Drawing from the principles espoused in the Clark and Zadvydas cases and from the Executive’s authority as Commander in Chief, the court concludes that the constitutional authority to “wind up” detentions during wartime ceases once (1) detention becomes effectively indefinite; (2) there is a reasonable certainty that the petitioner will not return to the battlefield to fight against the United States; and (3) an alternative legal justification has not been provided for continued detention. Once these elements are met, further detention is unconstitutional. The court addresses each element in turn.
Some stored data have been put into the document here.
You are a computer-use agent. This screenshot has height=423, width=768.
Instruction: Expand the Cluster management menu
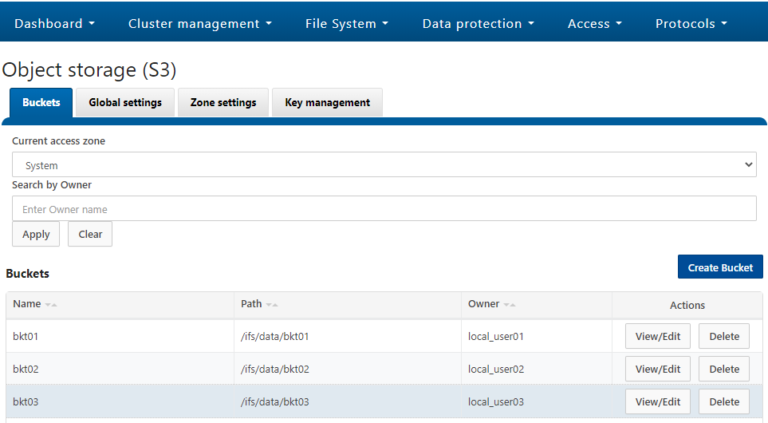point(200,24)
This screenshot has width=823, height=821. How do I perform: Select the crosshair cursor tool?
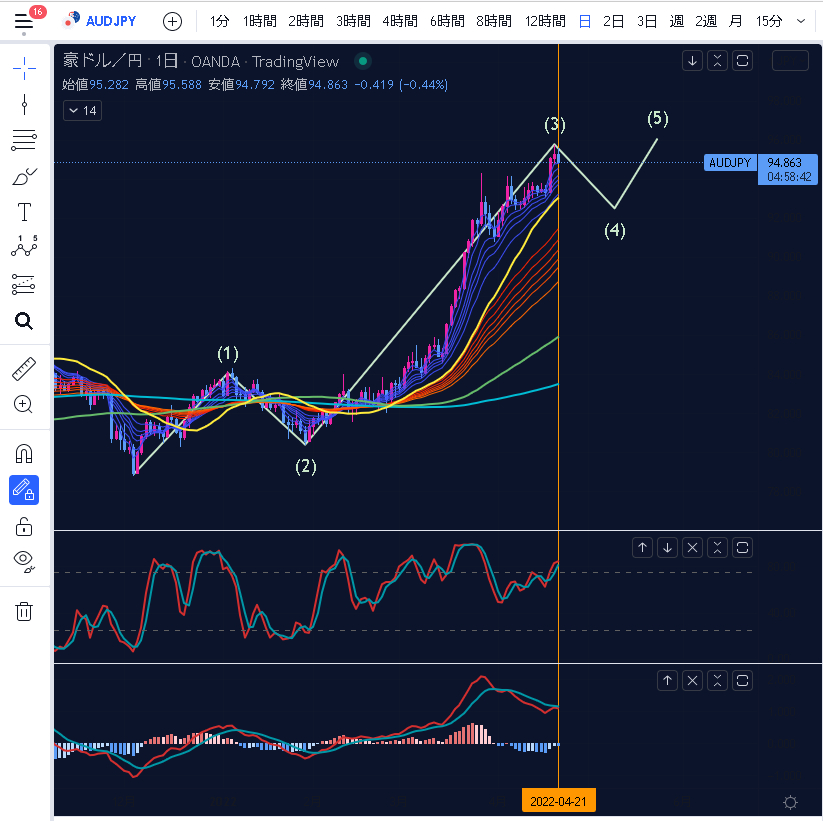tap(24, 67)
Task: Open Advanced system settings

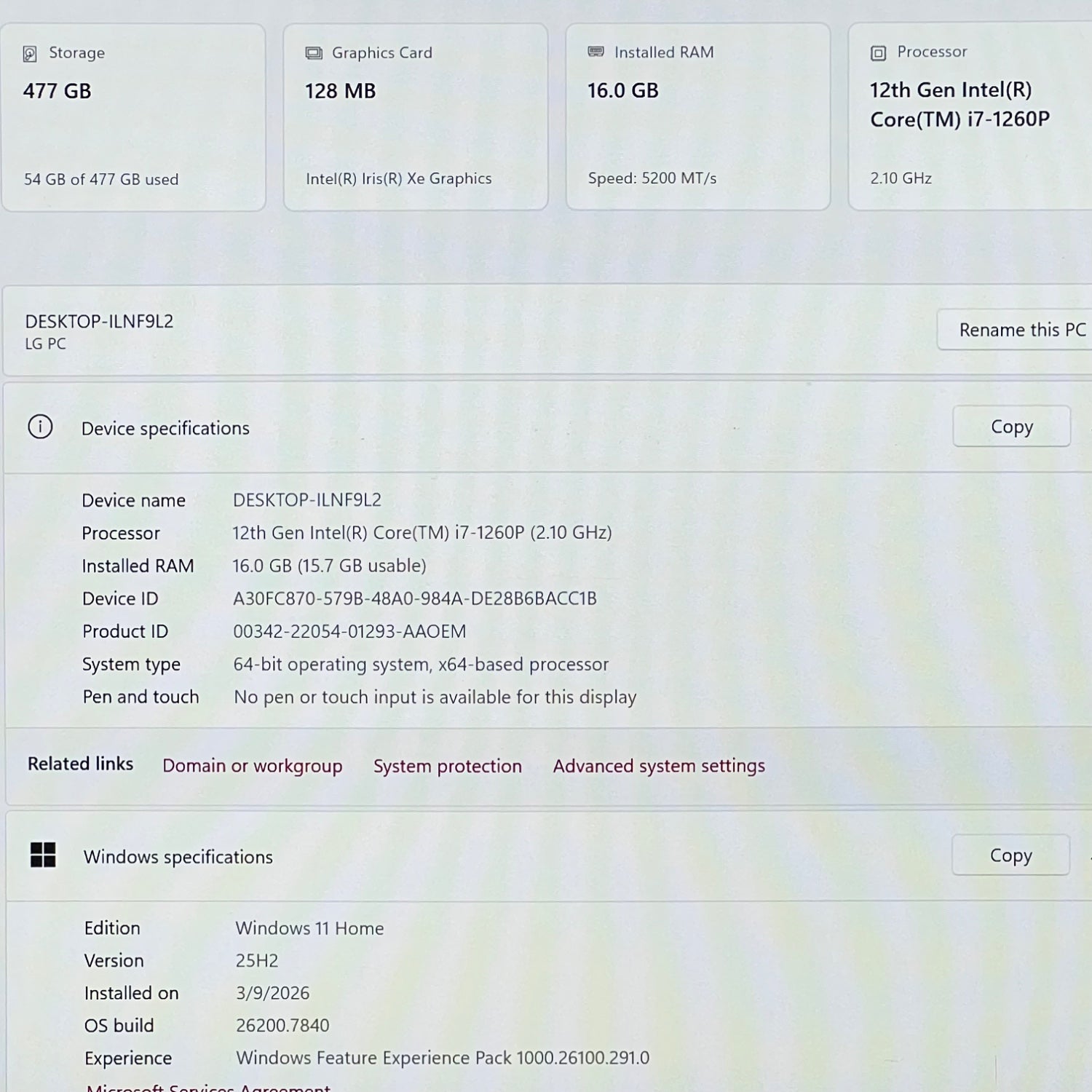Action: 657,766
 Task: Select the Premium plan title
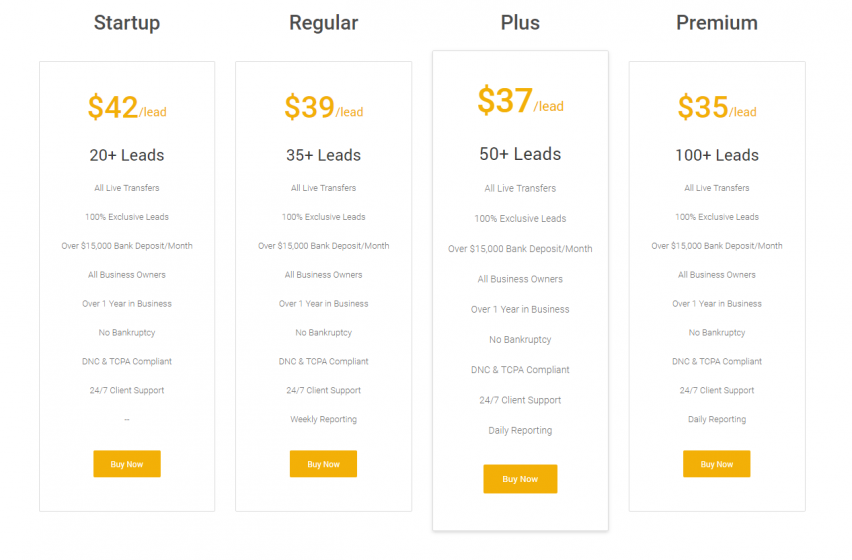click(x=716, y=22)
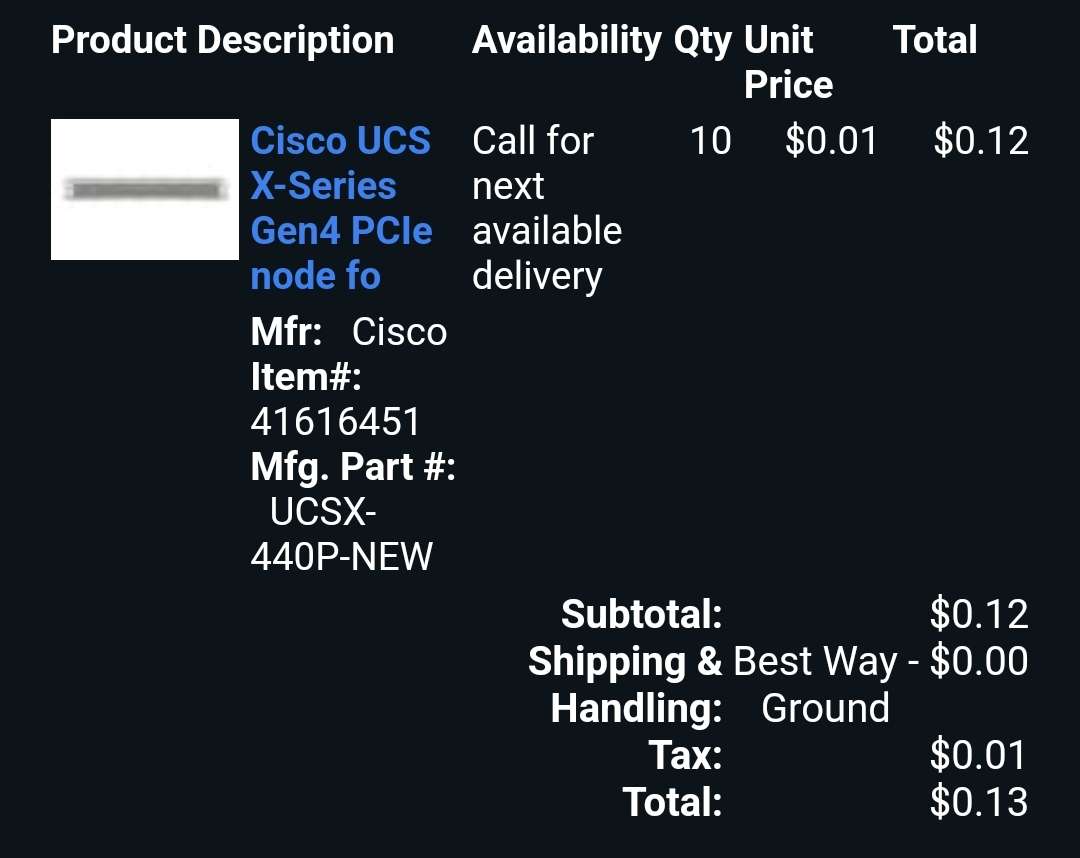Select the order total $0.13
Image resolution: width=1080 pixels, height=858 pixels.
[x=979, y=802]
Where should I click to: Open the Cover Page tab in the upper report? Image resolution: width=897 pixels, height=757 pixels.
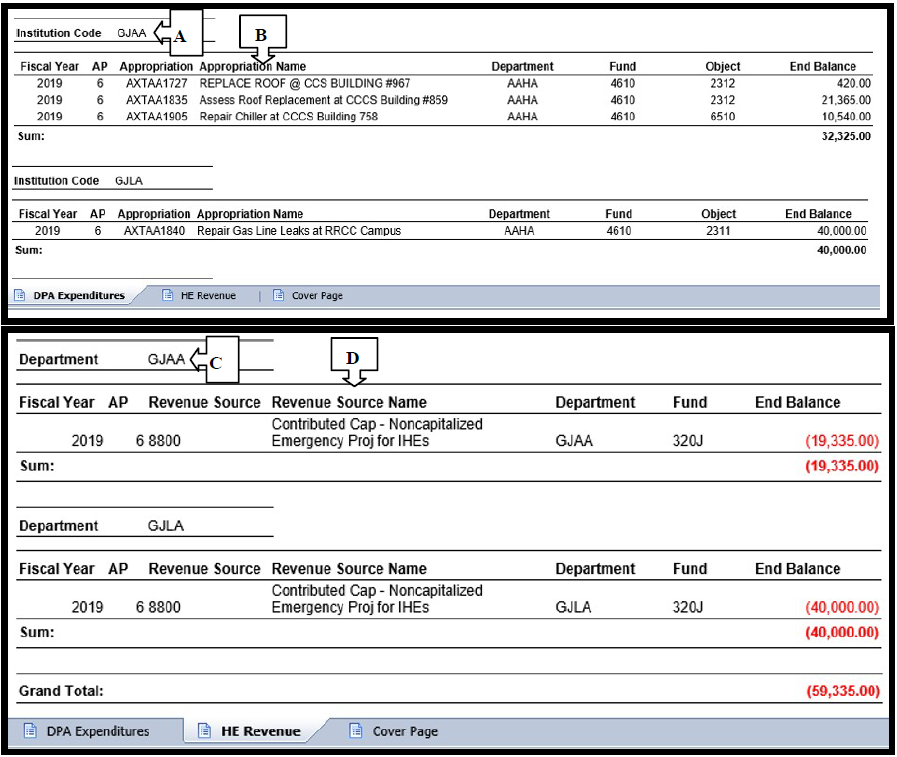[x=317, y=296]
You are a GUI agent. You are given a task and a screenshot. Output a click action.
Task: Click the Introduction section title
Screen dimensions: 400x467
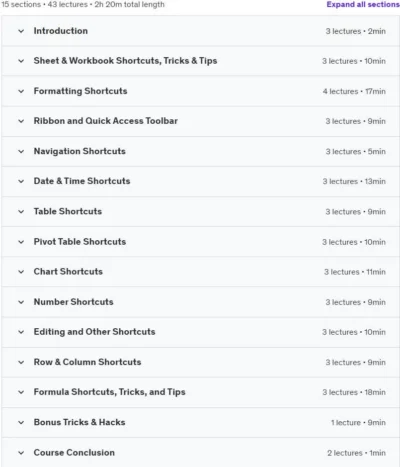(x=61, y=31)
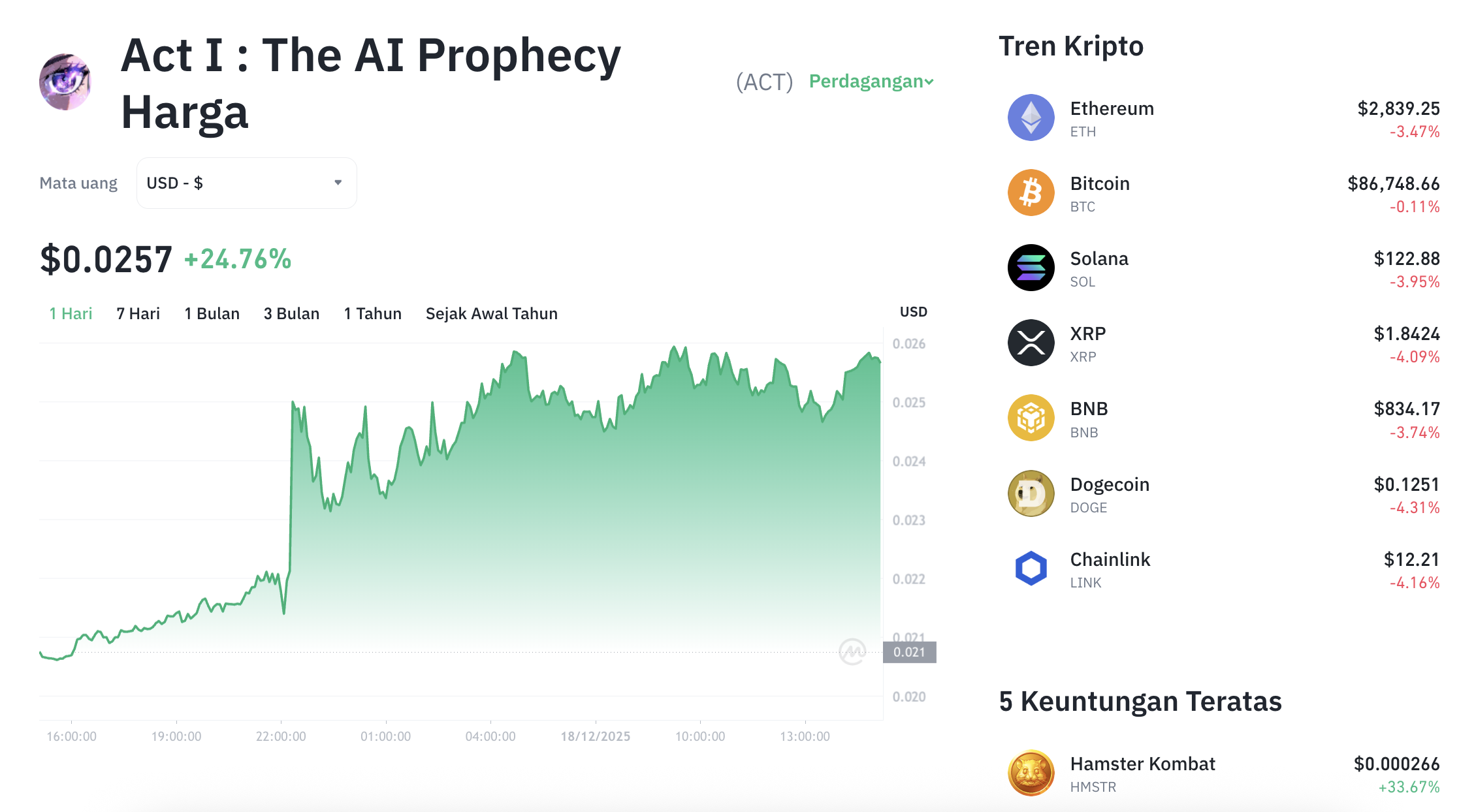Click the Bitcoin BTC icon

point(1031,193)
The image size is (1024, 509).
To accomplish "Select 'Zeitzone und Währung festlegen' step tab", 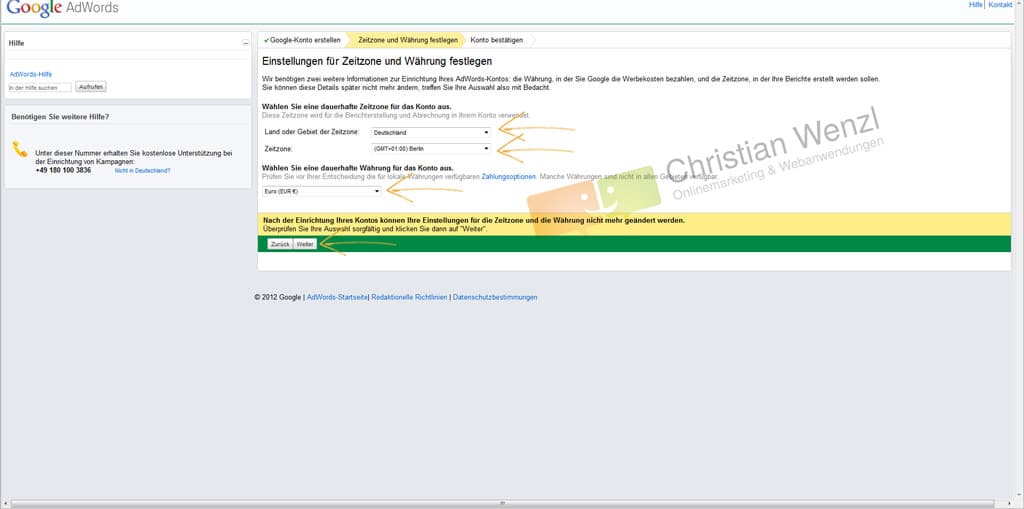I will (408, 40).
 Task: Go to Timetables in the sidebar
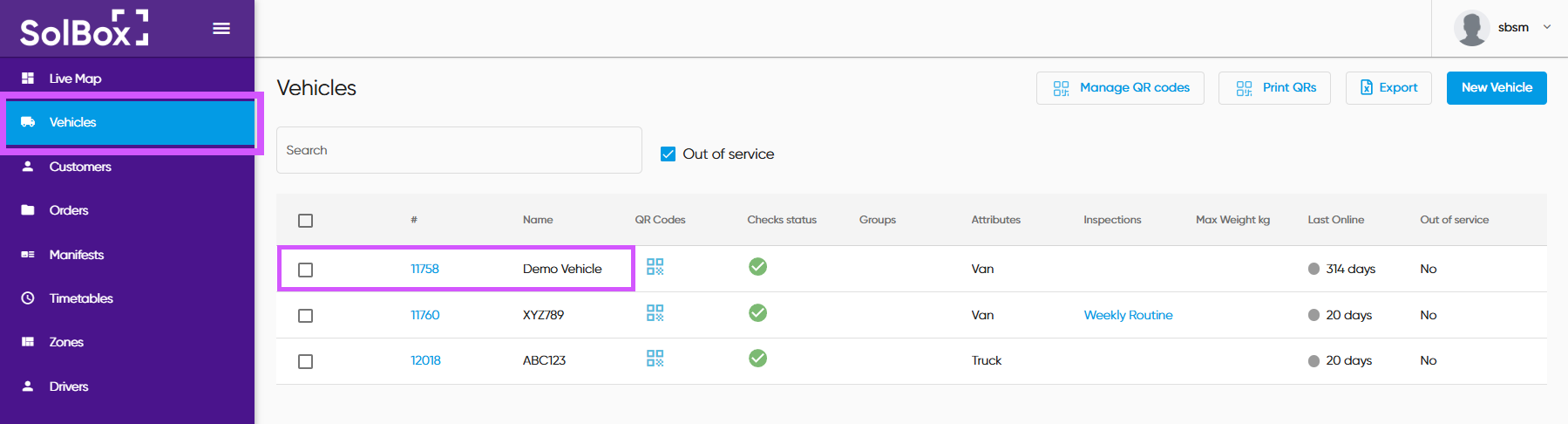[x=81, y=298]
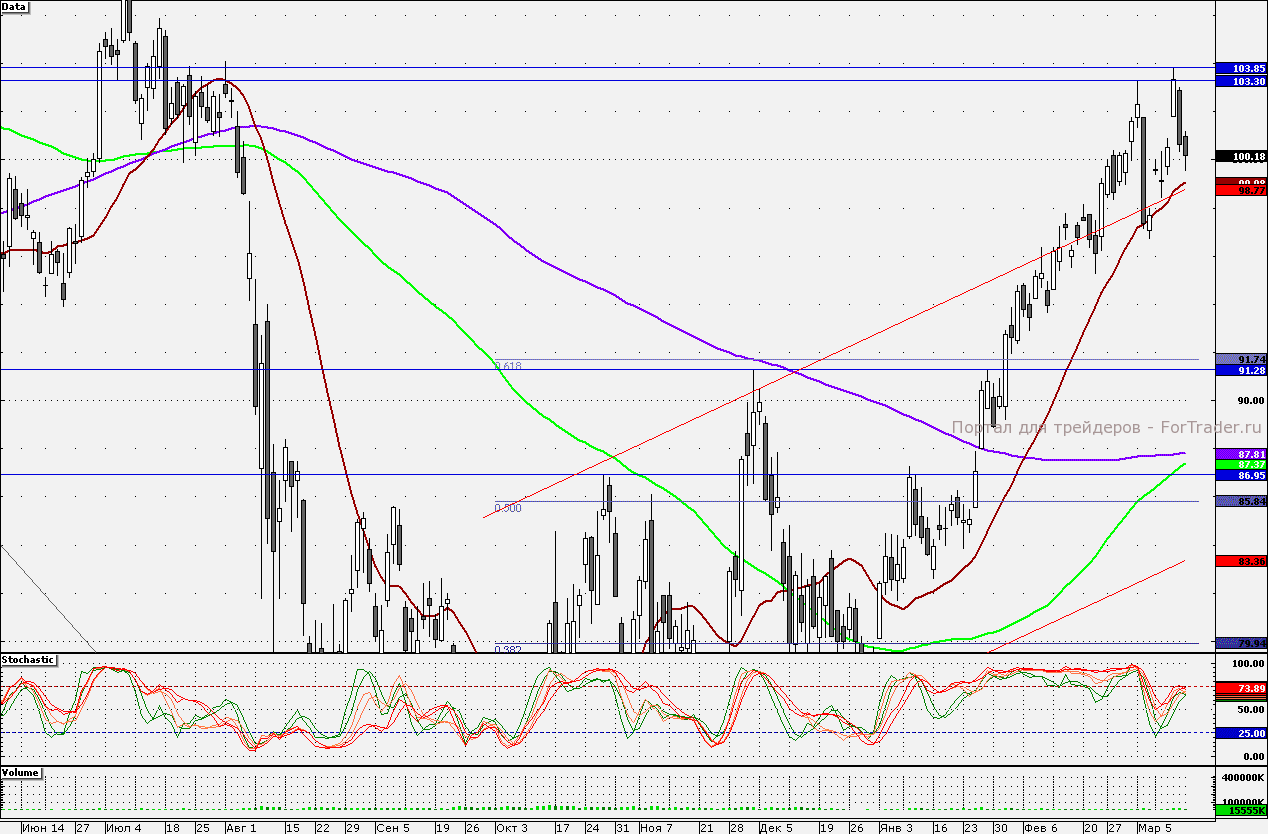The width and height of the screenshot is (1268, 834).
Task: Click the Фев 6 date axis label
Action: [x=1040, y=828]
First, in determining whether the detention has become effectively indefinite, the court considers what efforts have been made to secure release for the petitioners and then uses that to evaluate the likelihood that these efforts (or any supplemental efforts) will be successful in the future. Looking back, the government had cleared 10 of the petitioners for release by the end of 2003. Joint Status Report (Aug. 18, 2008), Ex. 1. The government cleared an additional 5 Uighurs for release or transfer in 2005, one for transfer in 2006 and one for transfer in May of this year. Id . Throughout this period, the government has been engaged in “extensive diplomatic efforts” to resettle the petitioners. [FN1] Govt’s Opp’n at 6. These efforts over the, years have remained largely unchanged, and the government has not indicated that its strategy or efforts have or will be altered now that the petitioners are no longer treated as enemy combatants. See generally Joint Status Report (Aug. 19, 2008), Ex. 1. Accordingly, because the government cannot provide a date by which it anticipates releasing or transferring the petitioners, Joint Status Report (Aug. 19, 2008) at 4 (stating “there is not [sic] date for resettlement”), their detention has become effectively indefinite.

FN1. As indicated in the declaration provided by the Ambassador at Large for War Crimes, the government has unsuccessfully approached and re-approached almost 100 countries in its efforts to locate an appropriate resettlement location. Joint Status Report (Aug. 19, 2008), Ex. 1 ¶¶ 6-10.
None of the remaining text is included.